## BEGIN Input rows

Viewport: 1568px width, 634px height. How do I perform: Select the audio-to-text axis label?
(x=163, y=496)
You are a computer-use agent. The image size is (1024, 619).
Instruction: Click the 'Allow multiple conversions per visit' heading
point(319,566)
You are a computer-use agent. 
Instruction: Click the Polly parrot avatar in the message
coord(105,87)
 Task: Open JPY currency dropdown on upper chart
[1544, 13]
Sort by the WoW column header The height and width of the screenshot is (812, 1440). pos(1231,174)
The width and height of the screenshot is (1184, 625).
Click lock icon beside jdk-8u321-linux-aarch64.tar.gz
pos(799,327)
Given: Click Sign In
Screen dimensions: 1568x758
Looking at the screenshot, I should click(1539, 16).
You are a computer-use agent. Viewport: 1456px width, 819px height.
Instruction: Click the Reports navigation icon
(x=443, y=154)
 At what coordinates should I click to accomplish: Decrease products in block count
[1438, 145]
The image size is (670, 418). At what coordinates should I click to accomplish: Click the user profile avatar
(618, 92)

## END Input rows

Switch each "computer-use agent" in the saved entries above to "desktop assistant" and write the entries out again, leaving everything else unchanged.

Viewport: 1568px width, 634px height. How do I perform: Select the audio-to-text axis label?
(x=163, y=496)
You are a desktop assistant. The image size is (1024, 619).
Instruction: Click the 'Allow multiple conversions per visit' heading
point(319,566)
You are a desktop assistant. 
Instruction: Click the Polly parrot avatar in the message
coord(105,87)
 Task: Open JPY currency dropdown on upper chart
[1544, 13]
Sort by the WoW column header The height and width of the screenshot is (812, 1440). pos(1231,174)
The width and height of the screenshot is (1184, 625).
Click lock icon beside jdk-8u321-linux-aarch64.tar.gz
pos(799,327)
Given: Click Sign In
Screen dimensions: 1568x758
Looking at the screenshot, I should click(1539, 16).
You are a desktop assistant. Viewport: 1456px width, 819px height.
Instruction: Click the Reports navigation icon
(x=443, y=154)
 At what coordinates should I click to accomplish: Decrease products in block count
[1438, 145]
The image size is (670, 418). At what coordinates should I click to accomplish: Click the user profile avatar
(618, 92)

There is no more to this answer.